Au moins eut-il le temps de voir le bonheur, le soulagement sur le visage du rouquin, qui finit par rebrancher ses neurones et leur demanda ce qu'ils faisaient là avant d'aller récupérer son arme. Encore à deux doigts de l'asphyxie, le sorcier sentit un frisson d'appréhension le saisir lorsque ce "Blaze" nettoyait sa lame. Il n'avait pas l'air bien sain d'esprit, et il s'inquiétait pour Khar'a.
D'autant qu'il se sentait un peu de trop. Au vu de sa réaction, il ne considérait pas la minette que comme une simple amie, même s'il le comprenait bien. Quant à ce qu'en pensait Khar'a...aucune idée. Cela faisait un moment que le magicien essayait autant que possible d'éviter de tenter de comprendre son raisonnement.
La respiration encore sifflante, peinant à se reprendre dans cette atmosphère putride, Catô fut tenté de leur proposer de leur laisser un peu de temps, pour fêter leurs retrouvailles tous les deux...mais autant l'idée lui serrait le coeur - et bon sang que c'était pas le moment - autant ce n'était pas le bon endroit pour les réjouissances.
Quand il arriva enfin à marcher sans son arbre, il fit quelques pas pour les rejoindre, n'aimant pas parler à longue distance aux gens, bien qu'il se tint encore la poitrine.


"C'est ce qu'on s'était dit *kof* au début...mais je ne pouvais pas rester sans *kof* sans rien faire...pas avec ce...ça une quinte de toux plus violente l'obligea à s'arrêter. L'air était vicié ici, chargé par la brume et par le sang, il lui irritait la gorge et l'empêchait de reprendre son souffle "Je suis Shaman *kof*, on pensait qu'en observant ces choses de plus près on...on trouverait quelque chose à faire.."

C'était juste impensable pour eux deux, qui rêvaient d'un avenir meilleur, de rester à se cacher pendant que tant de gens risquaient de mourir et que les règles de la nature se bouleversaient. Et si ça durait ? Et si après avoir accompli ce qu'ils étaient visiblement appelés à faire, les morts se répandaient sur tout Tellius ? Ils n'auraient pas l'opportunité de répondre à la menace à ce moment là, s'ils devaient agir, c'était maintenant.

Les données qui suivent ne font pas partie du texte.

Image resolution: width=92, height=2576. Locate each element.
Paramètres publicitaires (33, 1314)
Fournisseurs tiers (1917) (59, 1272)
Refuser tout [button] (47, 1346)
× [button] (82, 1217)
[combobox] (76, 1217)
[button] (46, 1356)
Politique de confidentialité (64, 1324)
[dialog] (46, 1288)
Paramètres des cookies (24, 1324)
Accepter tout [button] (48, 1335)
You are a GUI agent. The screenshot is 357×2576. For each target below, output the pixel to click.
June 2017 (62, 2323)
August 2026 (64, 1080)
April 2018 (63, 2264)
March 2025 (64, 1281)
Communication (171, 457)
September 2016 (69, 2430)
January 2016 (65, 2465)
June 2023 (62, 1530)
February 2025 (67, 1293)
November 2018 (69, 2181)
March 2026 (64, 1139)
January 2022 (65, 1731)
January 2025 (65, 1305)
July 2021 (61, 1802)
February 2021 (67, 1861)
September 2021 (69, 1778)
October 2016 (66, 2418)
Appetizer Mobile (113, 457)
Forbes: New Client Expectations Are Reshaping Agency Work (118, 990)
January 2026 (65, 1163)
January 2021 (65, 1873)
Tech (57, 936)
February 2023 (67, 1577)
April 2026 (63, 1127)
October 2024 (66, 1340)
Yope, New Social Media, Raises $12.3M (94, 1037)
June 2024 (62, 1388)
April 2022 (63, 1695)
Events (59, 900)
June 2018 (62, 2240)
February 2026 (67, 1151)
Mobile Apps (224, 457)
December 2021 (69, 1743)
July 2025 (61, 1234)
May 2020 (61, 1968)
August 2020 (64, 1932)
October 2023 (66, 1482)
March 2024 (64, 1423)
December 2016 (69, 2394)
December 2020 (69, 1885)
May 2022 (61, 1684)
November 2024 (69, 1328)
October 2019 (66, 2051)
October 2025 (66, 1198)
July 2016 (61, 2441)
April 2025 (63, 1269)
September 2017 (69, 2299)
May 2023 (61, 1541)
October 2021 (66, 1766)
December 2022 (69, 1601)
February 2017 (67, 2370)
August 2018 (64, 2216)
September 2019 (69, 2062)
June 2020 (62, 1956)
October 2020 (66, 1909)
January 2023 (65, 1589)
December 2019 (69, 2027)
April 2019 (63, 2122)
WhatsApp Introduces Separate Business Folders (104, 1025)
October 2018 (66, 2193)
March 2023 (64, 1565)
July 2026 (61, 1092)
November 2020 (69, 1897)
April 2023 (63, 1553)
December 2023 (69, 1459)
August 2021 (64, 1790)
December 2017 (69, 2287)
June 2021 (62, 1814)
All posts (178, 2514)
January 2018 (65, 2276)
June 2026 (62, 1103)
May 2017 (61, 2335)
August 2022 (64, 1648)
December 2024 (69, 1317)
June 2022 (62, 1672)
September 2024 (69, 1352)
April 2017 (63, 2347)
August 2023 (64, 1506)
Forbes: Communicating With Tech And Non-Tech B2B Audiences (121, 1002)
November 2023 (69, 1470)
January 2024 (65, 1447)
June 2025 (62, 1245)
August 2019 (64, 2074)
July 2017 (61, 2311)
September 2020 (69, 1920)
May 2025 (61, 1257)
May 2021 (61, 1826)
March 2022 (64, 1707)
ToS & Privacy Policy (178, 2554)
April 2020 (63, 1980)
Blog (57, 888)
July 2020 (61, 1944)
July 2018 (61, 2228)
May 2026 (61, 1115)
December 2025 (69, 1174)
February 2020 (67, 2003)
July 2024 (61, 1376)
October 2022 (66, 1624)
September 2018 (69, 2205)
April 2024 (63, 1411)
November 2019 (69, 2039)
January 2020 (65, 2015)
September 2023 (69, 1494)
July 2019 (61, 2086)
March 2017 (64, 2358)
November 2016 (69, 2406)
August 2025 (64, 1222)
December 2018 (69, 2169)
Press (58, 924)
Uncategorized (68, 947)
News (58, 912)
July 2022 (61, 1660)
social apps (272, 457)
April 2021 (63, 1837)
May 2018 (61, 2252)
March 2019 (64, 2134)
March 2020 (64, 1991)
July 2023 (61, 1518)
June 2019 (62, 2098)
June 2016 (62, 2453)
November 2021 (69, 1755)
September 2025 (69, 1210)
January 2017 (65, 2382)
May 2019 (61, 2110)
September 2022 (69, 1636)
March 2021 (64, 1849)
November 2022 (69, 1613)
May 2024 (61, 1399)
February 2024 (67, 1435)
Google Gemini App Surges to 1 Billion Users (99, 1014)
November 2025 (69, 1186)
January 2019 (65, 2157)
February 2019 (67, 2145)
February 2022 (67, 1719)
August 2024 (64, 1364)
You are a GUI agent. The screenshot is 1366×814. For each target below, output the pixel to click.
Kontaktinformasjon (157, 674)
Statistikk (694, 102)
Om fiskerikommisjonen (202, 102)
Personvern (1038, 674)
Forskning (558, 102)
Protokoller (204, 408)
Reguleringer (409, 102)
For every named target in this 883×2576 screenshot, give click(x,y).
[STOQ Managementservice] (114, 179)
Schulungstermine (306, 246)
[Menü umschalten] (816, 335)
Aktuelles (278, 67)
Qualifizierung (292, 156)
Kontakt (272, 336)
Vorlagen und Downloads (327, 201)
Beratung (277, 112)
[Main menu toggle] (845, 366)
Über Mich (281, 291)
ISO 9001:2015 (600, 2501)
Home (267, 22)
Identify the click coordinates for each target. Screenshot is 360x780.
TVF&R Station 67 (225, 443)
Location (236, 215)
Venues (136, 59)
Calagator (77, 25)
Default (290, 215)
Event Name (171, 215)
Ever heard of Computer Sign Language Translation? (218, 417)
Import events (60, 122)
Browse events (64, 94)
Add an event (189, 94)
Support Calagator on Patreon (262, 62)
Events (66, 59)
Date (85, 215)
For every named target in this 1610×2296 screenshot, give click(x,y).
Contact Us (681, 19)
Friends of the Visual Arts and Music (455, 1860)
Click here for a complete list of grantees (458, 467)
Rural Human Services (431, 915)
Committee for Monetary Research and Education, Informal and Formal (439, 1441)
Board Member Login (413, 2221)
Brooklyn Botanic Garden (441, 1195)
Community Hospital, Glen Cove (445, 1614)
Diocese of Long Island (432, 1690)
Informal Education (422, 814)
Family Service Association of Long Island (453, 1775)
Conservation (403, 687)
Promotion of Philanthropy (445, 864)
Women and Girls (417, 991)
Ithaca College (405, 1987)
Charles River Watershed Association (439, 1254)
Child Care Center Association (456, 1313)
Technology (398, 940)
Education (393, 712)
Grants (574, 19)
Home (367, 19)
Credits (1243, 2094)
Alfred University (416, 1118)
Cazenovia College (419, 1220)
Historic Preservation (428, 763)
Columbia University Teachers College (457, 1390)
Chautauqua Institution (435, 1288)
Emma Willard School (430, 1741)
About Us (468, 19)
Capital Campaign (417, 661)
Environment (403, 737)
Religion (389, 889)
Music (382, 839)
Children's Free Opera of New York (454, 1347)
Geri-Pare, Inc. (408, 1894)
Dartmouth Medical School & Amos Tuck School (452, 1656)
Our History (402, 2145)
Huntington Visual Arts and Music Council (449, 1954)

C'est ce que Catô aurait voulu dire, mais il était concentré à inspirer suffisamment d'air pour ne pas s'évanouir. Il avait beau être un mage noir, qui avait essayé de se documenter sur la nécromancie à une époque...tout ça dépassait infiniment ses compétences, mais il refusait de se laissait abattre pour autant.
Cela dit, il commençait à se demander à quoi il serait utile une fois crevé au milieu des bois. Ils auraient certainement mieux fait de foncer à une bibliothèque - enfin, lui y serait allé, et Khar'a aurait gambadé dans un parc - pour se documenter. Mais au moins, il avait vu de ses propres yeux ce qui se passait ici.